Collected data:
⟨
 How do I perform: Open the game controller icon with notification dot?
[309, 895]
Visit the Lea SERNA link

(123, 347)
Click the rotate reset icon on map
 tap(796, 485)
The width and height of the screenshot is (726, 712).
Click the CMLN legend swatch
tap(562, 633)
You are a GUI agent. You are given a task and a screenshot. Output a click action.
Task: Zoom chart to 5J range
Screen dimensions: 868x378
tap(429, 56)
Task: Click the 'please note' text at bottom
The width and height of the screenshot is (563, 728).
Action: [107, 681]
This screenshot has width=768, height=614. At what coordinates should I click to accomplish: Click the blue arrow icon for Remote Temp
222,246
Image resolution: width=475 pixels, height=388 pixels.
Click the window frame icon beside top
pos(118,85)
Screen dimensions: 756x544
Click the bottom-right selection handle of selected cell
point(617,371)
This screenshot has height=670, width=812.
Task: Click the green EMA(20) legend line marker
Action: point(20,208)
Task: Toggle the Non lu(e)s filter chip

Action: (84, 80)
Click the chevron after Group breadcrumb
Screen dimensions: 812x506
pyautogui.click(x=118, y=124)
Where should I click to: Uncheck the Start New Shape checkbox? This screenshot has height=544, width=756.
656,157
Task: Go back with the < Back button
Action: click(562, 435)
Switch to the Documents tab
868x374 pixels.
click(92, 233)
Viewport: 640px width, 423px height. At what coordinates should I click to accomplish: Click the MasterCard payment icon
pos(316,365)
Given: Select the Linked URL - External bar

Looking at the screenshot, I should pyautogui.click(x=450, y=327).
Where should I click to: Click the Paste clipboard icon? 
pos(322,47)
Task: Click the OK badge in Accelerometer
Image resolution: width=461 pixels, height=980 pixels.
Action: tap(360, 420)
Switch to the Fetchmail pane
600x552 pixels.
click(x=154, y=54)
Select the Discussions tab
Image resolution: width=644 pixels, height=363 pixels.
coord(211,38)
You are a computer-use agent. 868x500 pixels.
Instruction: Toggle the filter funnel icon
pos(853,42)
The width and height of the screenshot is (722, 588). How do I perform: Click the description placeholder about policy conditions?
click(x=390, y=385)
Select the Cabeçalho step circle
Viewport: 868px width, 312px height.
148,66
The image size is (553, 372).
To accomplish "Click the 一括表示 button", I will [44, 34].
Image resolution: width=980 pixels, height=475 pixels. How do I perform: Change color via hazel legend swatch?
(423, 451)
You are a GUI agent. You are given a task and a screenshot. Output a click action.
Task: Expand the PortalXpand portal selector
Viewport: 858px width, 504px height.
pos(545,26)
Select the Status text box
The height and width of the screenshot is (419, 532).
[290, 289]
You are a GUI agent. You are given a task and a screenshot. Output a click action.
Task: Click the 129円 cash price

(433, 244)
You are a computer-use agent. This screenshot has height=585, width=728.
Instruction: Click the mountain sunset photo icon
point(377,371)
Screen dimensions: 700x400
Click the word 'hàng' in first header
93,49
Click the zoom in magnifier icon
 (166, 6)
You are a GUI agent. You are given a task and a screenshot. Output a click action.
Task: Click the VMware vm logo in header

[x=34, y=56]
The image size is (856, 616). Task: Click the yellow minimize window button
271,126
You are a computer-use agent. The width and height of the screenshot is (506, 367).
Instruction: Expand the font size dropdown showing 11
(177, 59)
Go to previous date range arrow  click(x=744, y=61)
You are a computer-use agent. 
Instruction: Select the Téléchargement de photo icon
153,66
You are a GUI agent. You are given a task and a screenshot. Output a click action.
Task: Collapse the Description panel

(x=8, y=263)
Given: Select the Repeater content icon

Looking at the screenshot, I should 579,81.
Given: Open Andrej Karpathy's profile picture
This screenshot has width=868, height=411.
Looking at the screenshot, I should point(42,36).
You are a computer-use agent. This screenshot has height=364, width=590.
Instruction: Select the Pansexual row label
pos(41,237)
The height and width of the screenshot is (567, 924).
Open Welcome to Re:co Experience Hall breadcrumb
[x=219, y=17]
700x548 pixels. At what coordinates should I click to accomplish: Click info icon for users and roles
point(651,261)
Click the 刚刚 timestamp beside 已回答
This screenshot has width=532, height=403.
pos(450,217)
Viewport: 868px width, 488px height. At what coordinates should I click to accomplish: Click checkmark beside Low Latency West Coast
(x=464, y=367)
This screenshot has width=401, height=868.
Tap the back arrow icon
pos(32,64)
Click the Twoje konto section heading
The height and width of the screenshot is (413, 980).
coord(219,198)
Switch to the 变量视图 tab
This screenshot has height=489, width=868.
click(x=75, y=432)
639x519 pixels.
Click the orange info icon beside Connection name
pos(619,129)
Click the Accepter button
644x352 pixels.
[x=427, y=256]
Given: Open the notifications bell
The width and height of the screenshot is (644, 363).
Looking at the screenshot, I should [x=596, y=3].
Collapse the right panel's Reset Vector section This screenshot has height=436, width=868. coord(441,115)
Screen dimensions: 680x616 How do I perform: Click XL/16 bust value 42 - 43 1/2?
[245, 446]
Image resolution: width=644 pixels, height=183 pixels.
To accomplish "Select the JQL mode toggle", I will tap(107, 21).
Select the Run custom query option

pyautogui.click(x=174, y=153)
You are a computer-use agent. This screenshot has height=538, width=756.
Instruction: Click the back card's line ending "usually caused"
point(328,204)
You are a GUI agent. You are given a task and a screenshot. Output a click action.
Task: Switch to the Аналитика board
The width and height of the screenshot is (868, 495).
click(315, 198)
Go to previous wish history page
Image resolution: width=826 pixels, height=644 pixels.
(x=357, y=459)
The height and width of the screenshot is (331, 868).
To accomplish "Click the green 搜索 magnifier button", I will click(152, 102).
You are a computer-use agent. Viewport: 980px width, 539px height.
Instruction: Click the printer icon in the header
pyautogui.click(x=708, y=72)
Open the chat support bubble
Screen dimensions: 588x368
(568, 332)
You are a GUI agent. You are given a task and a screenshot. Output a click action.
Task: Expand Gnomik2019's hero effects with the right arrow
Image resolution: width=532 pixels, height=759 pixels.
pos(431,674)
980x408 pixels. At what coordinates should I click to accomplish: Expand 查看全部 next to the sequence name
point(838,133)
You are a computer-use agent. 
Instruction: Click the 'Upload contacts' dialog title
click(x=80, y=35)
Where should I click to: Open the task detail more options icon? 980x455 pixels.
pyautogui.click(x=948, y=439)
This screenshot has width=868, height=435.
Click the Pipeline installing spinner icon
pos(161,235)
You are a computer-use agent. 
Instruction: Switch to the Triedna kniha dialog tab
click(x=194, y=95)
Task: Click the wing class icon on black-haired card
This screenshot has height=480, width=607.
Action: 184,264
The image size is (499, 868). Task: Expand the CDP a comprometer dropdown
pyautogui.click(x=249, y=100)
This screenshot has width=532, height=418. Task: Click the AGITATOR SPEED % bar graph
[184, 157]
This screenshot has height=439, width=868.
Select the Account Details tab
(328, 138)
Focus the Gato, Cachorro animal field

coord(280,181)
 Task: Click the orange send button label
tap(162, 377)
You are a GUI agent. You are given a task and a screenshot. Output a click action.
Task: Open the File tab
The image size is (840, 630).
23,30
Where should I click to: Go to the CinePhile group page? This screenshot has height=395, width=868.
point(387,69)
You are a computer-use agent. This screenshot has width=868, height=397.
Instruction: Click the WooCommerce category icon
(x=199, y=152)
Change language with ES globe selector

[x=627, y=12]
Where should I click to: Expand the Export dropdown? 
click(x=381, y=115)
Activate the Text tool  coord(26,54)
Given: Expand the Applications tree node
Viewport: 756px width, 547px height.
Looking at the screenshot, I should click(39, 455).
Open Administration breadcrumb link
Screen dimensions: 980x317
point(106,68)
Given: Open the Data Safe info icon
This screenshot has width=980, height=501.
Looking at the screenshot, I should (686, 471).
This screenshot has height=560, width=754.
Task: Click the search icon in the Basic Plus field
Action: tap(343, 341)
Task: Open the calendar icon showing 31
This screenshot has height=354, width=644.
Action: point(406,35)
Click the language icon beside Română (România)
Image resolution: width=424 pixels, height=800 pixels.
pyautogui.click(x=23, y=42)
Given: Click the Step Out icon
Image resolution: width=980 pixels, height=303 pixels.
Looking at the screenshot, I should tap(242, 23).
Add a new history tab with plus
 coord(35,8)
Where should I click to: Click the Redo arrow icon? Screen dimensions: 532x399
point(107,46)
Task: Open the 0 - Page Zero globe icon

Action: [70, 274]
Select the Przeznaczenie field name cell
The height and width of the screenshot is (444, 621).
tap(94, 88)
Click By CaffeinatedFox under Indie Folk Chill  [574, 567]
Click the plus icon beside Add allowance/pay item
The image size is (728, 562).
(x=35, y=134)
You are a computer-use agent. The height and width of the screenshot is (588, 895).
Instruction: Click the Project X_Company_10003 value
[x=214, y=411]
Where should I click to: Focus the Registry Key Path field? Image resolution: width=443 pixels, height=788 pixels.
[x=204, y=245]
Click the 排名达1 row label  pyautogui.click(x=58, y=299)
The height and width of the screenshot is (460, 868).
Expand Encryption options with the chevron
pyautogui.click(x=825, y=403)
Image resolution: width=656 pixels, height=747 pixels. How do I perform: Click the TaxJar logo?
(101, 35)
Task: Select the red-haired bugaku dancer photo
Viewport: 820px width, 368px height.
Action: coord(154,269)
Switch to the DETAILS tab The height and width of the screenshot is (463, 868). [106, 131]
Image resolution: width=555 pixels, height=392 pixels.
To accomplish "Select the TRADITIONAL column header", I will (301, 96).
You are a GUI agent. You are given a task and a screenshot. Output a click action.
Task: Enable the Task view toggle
⟩
**TASK GOAL:** With "section" as the search string, filter the records and return each line that has it.

**ANSWER BOX:**
Click the Twoje konto section heading
Collapse the right panel's Reset Vector section This screenshot has height=436, width=868. coord(441,115)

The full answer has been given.